Big Data 195 - KNN/K-Nearest Neighbors Algorithm Practice

TL;DR

Scenario: Supervised classification with small samples, low-dimensional features, use “similar sample voting” for quick results
Conclusion: KNN core is distance metric + K neighbor voting; feature scale determines distance reliability, K affects bias/variance
Output: A set of reproducible experiments (wine binary classification), distance calculation/sorting/voting flow, KNN function encapsulation

Supervised Learning Algorithm

KNN/K-Nearest Neighbors Algorithm

The core idea of K-Nearest Neighbors (KNN) is determining similarity based on distances between samples. Specifically, it calculates the feature space distance between the sample to be classified and each sample in the training set (common distance metrics include Euclidean distance, Manhattan distance or cosine similarity, etc.). If two samples are close enough in feature space, they are considered to have high similarity and likely belong to the same category.

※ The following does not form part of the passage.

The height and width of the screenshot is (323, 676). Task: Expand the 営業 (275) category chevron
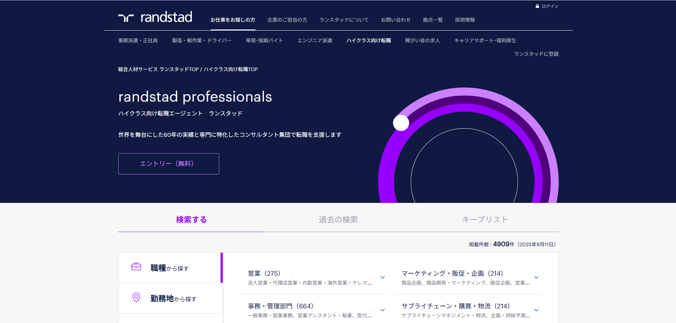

In practical applications, relying on only a single nearest neighbor sample for classification is easily affected by noise and outliers, causing unstable classification results. Therefore, the KNN algorithm selects the K nearest samples (i.e., K nearest neighbors), these neighbor samples form the local neighborhood of the sample to be classified. The algorithm counts the category label distribution among these neighbor samples (labels represent the true category of samples, like “cat”, “dog”, etc. classification results). Then uses voting mechanism: the category with most occurrences among K neighbors is used as the prediction result for the sample to be classified.

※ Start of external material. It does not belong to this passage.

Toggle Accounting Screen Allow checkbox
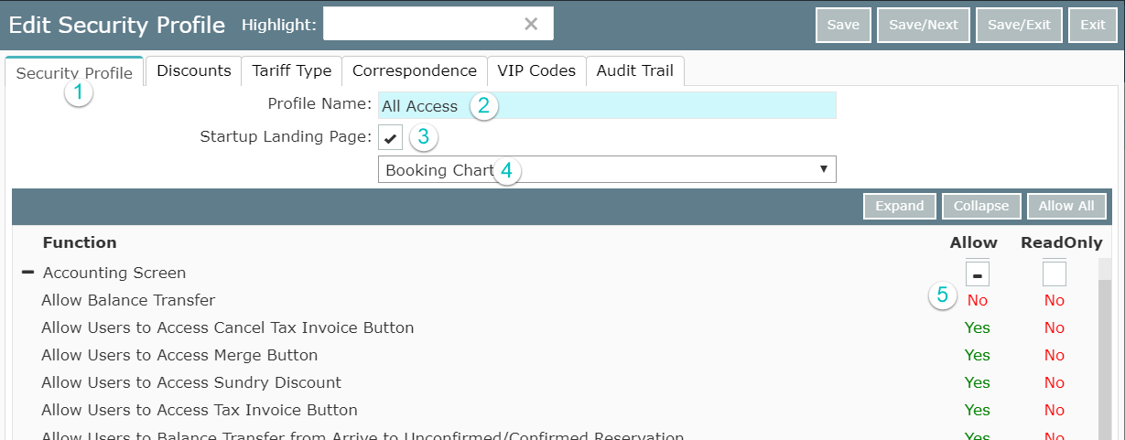tap(977, 274)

For example, in image classification, assuming K=5, among the 5 nearest neighbors of the image to be classified, there are 3 “cat” and 2 “dog” images, then the algorithm will classify this image as “cat”. This local neighborhood voting mechanism gives KNN good robustness to noisy data, while K value selection (usually determined through cross-validation) directly affects the algorithm’s classification performance.

Implementation Process

Assume X_test is the sample to be labeled, X_train is the labeled dataset.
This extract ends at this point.